# What to work on
Your answer must be the lines from the start of the records through the line with "This screenshot has width=948, height=1288.", exactly as written, without the pictures.

# Source records
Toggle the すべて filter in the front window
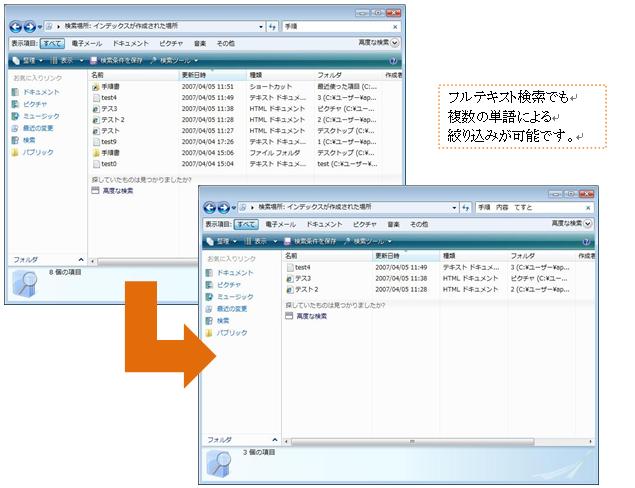Image resolution: width=635 pixels, height=488 pixels. tap(246, 225)
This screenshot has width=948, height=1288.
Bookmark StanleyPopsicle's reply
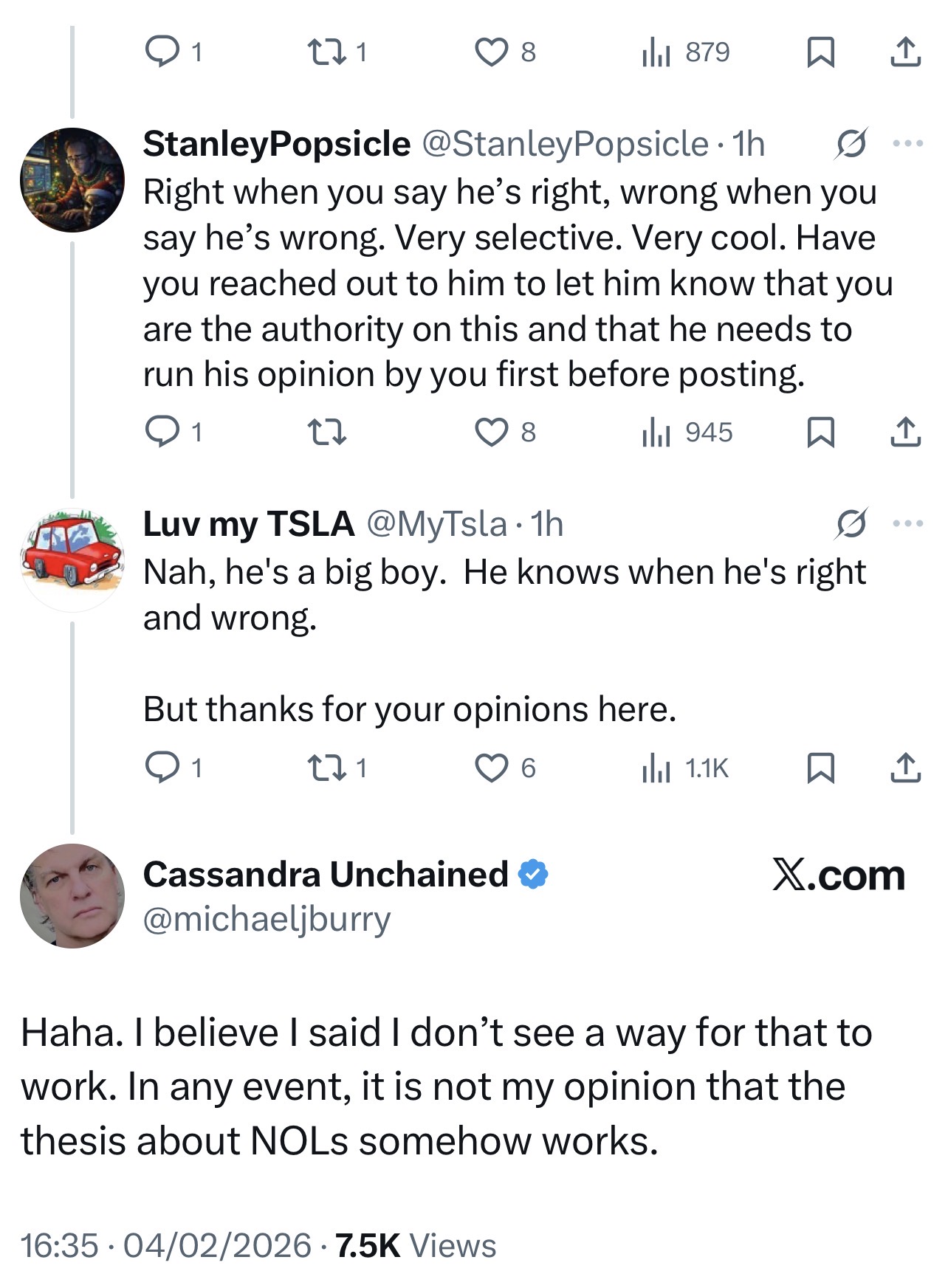point(820,433)
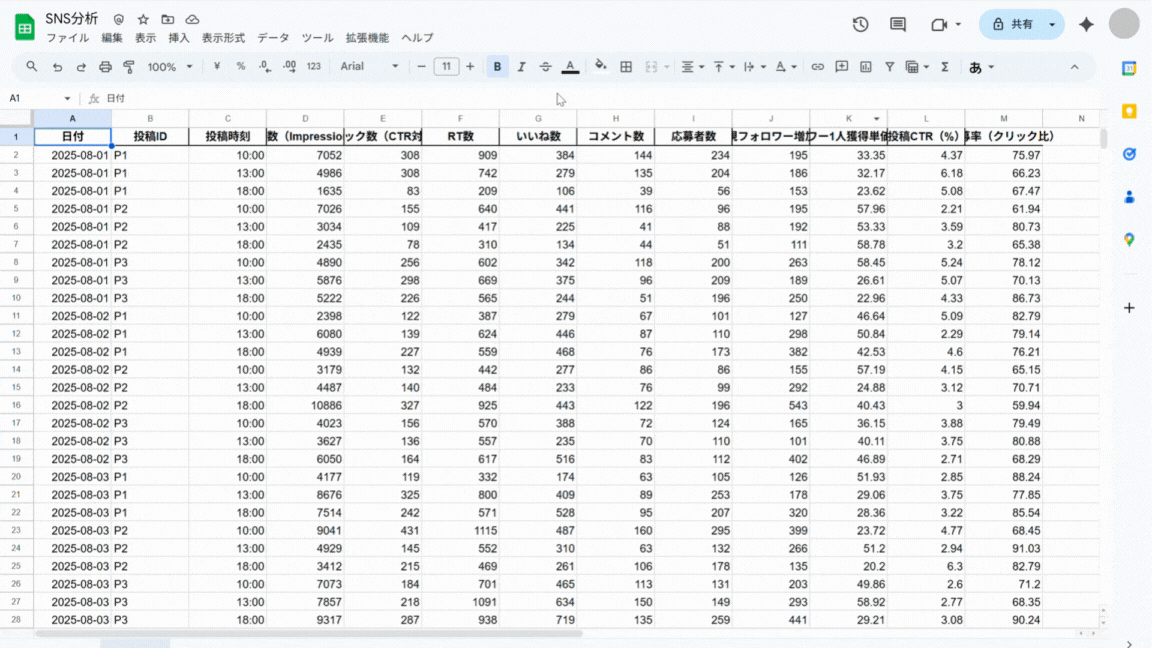The width and height of the screenshot is (1152, 648).
Task: Open the データ menu
Action: [x=273, y=37]
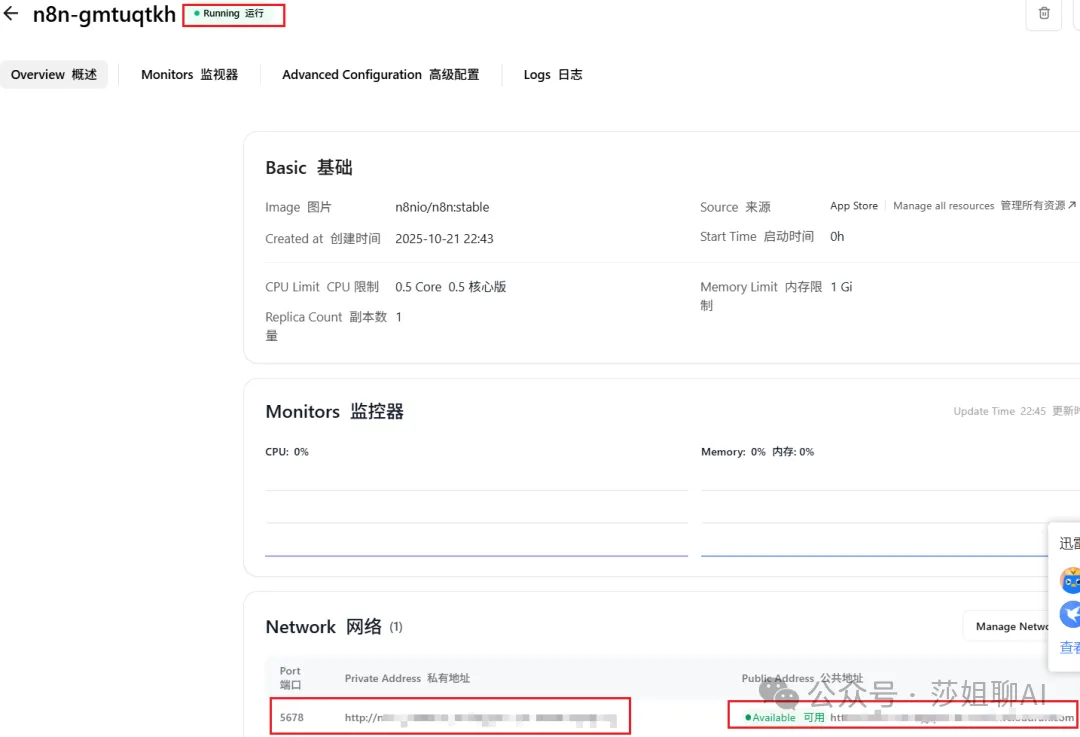Viewport: 1080px width, 737px height.
Task: Click the image name n8nio/n8n:stable
Action: coord(442,207)
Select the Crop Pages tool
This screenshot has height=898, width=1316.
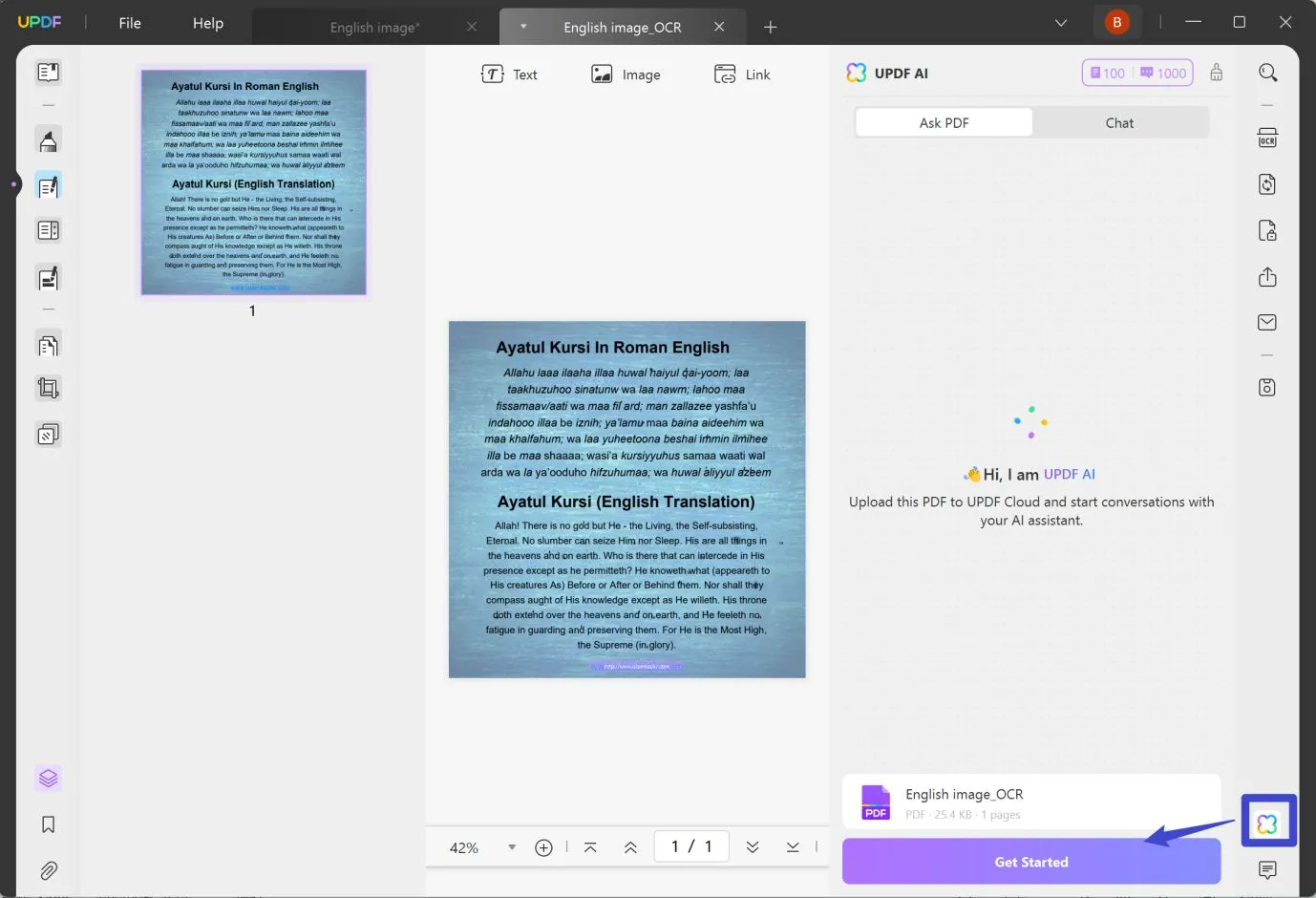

# Response area
Toggle the すべて filter in the front window
Image resolution: width=635 pixels, height=488 pixels. tap(246, 225)
This screenshot has width=948, height=1288.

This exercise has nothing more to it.